GitHub - paradox460/imagecaption: A quick and dirty LLM powered image describing tool

3 min read Original article ↗

Imagecaption

Screenshot of the User interface

A Phoenix LiveView application for batch processing JPEG images with AI-generated descriptions and keywords. The application provides a web interface for reviewing, editing, and writing EXIF metadata to image files.

Architecture

This application implements a workflow for processing collections of JPEG images:

  1. Directory scanning using fd to locate JPEG files
  2. EXIF metadata extraction via exiftool
  3. AI-powered caption generation using a local llama.cpp server
  4. Interactive review and editing interface
  5. EXIF metadata writing back to image files

The system prioritizes existing EXIF data over LLM generation. If an image contains both Description and Keywords EXIF fields, those values are presented for review. Otherwise, the application queries a local LLM to generate descriptions and tags.

Prerequisites

Required System Dependencies

  • Elixir 1.15 or later
  • Erlang/OTP 26 or later
  • exiftool - EXIF metadata manipulation
  • fd - Fast file discovery utility
  • An AI model with vision compatibility and an OpenAI-compatible API (e.g., llama.cpp with vision model)

Local LLM Server Setup

The application can be somewhat token hungry, and I recommend you use a local server, so as to not have blossoming costs from API usage. You can set up a local llama.cpp server with vision capabilities by following these general steps:

  1. Install llama.cpp. Instructions in its github repository
  2. Run the following command to pull a vision-capable model and start the captioning server
  llama-server -hf concedo/llama-joycaption-beta-one-hf-llava-mmproj-gguf:Q6_K_L -c 8192 --port 8088
  1. Set the following environment variables when starting the Phoenix server, if you deviated from the defaults:
    • LLM_BASE_URL - Base URL of llama.cpp server (default: http://localhost:8088)
    • LLM_MODEL - Model identifier (default: Llama-Joycaption-Beta-One-Hf-Llava-Q4_K)

Installation

# Clone and navigate to project directory
cd imagecaption

# Check for required system dependencies
mix check_deps

# Install dependencies
mix setup

# Start the Phoenix server
mix phx.server

The application will be available at http://localhost:4000.

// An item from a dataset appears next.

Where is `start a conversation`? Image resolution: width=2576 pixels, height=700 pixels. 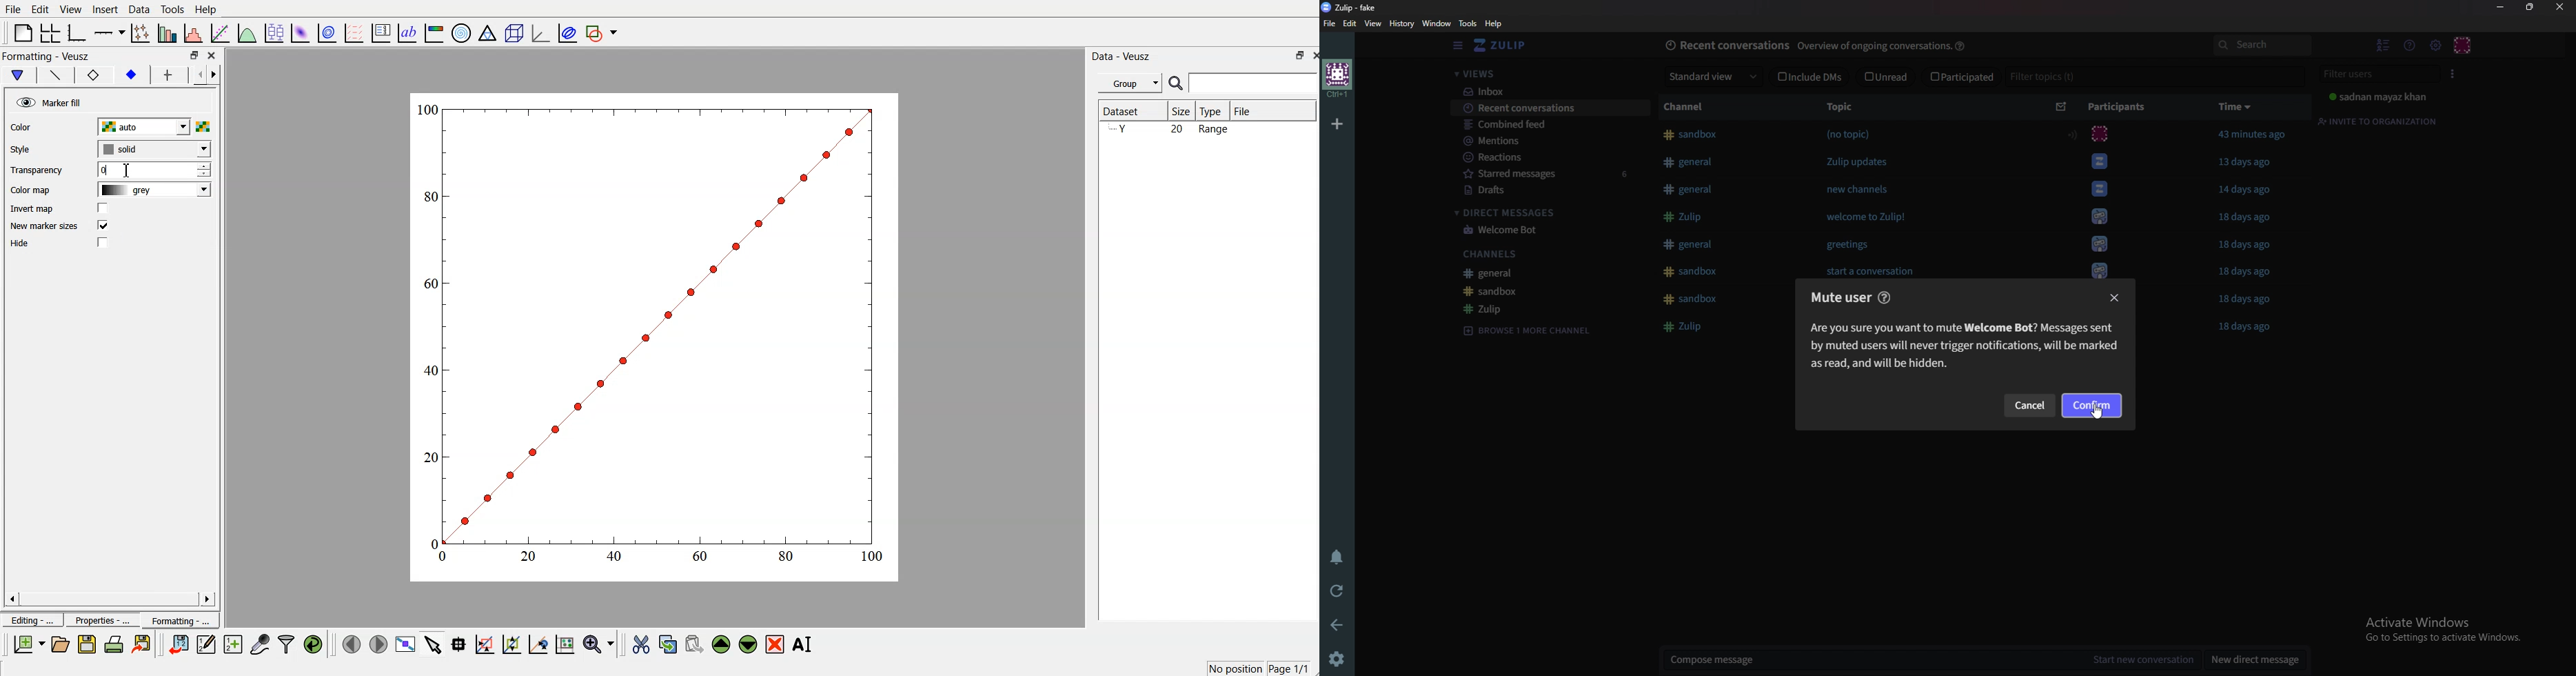
start a conversation is located at coordinates (1880, 271).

Checking System Dependencies

The mix check_deps task verifies that required system tools are installed:

This will check for fd and exiftool and report their versions. If any dependencies are missing, the task will provide installation instructions and exit with a non-zero status code.

Configuration

LLM Configuration

LLM parameters are configured via environment variables:

  • LLM_BASE_URL - Base URL of llama.cpp server (default: http://localhost:8088)
  • LLM_MODEL - Model identifier (default: Llama-Joycaption-Beta-One-Hf-Llava-Q4_K)
  • LLM_MAX_TOKENS - Maximum token count for responses (default: 300)
  • LLM_TEMPERATURE - Sampling temperature (default: 0.7)
  • LLM_DESCRIPTION_PROMPT - System prompt for description generation
  • LLM_TAGS_PROMPT - System prompt for tag generation

Configuration is loaded from config/runtime.exs.

License

MIT License

Copyright (c) 2025 Jeff Sandberg

Permission is hereby granted, free of charge, to any person obtaining a copy
of this software and associated documentation files (the "Software"), to deal
in the Software without restriction, including without limitation the rights
to use, copy, modify, merge, publish, distribute, sublicense, and/or sell
copies of the Software, and to permit persons to whom the Software is furnished
to do so, subject to the following conditions:

The above copyright notice and this permission notice (including the next
paragraph) shall be included in all copies or substantial portions of the
Software.

THE SOFTWARE IS PROVIDED "AS IS", WITHOUT WARRANTY OF ANY KIND, EXPRESS OR
IMPLIED, INCLUDING BUT NOT LIMITED TO THE WARRANTIES OF MERCHANTABILITY, FITNESS
FOR A PARTICULAR PURPOSE AND NONINFRINGEMENT. IN NO EVENT SHALL THE AUTHORS
OR COPYRIGHT HOLDERS BE LIABLE FOR ANY CLAIM, DAMAGES OR OTHER LIABILITY,
WHETHER IN AN ACTION OF CONTRACT, TORT OR OTHERWISE, ARISING FROM, OUT OF
OR IN CONNECTION WITH THE SOFTWARE OR THE USE OR OTHER DEALINGS IN THE SOFTWARE.